3) The giant heads were amusing, in a creepy sort of way, but the middle-aged, Alvin Ailey wanna-be's were an absolute hoot! Particularly the sensing of the Gospel, which looked like something out of a bad Chinese Cultural Revolution ballet. It was hard to tell if I was watching a church service, or the intro to "A Tribute To People's Collective Factory No. 814 Who Raised Tractor Production 11 Percent By Following The Words Of The Great Helmsman!"
4) The crowd looked like they were not only alive when Woodstock happened, but were old enough to have attended. After the incense, I bet the predominant smell in that room was Ben-Gay (with patchouli coming in a close thrid). Aren't such hip, relevant services supposed to attract the modern young people? So where were they? (Hint: See Church, Mega, down the street, or see Home, TV, watching)

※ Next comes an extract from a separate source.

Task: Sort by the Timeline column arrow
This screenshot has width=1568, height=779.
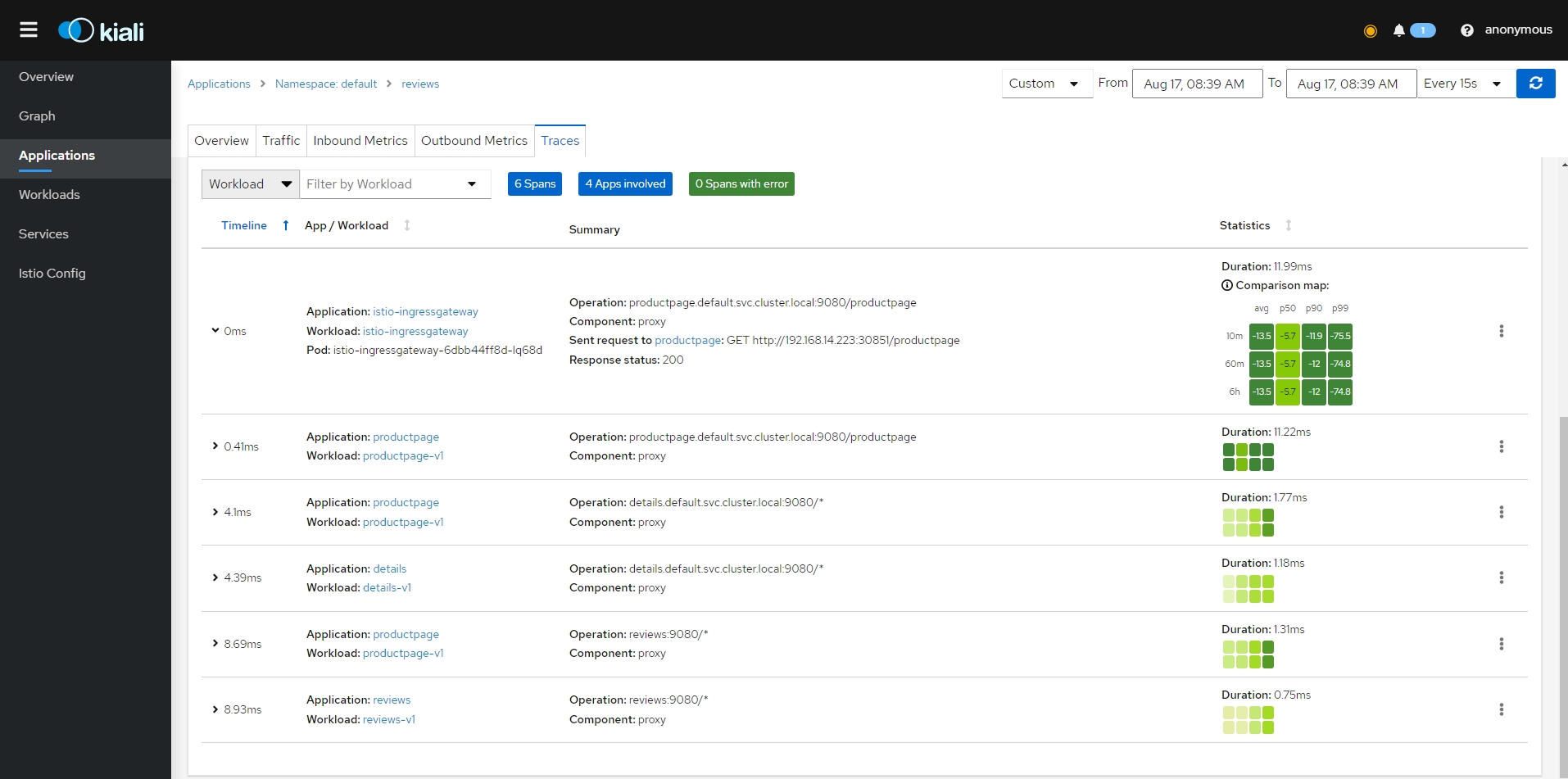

UPDATE: I'm told that this is not a "New Thing" Episcopal service, but actually the service of a group of "progressive" Catholics. "New Thing" Episcopalians. "Progressive" Catholics. A distinction with out much of a difference.
1 comment:
You have been correctly informed. I first saw this clip via Diogenes at CWN. These are the die-hards we didn't get from the Catholics, yet. Their weaker brethren are Episcopalians already. God help us cope when these liturgies come to you're parish. On second though, God help us period.